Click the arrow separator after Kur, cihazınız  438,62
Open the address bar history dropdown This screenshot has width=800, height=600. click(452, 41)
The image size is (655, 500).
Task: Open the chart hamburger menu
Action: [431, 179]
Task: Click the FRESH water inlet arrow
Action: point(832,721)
·····
◆ **Work instruction**:
Would you copy out all the entries above without changing a single character?

◆ **Answer to the exercise**:
Click the arrow separator after Kur, cihazınız  438,62
Open the address bar history dropdown This screenshot has width=800, height=600. click(452, 41)
The image size is (655, 500).
Task: Open the chart hamburger menu
Action: [431, 179]
Task: Click the FRESH water inlet arrow
Action: point(832,721)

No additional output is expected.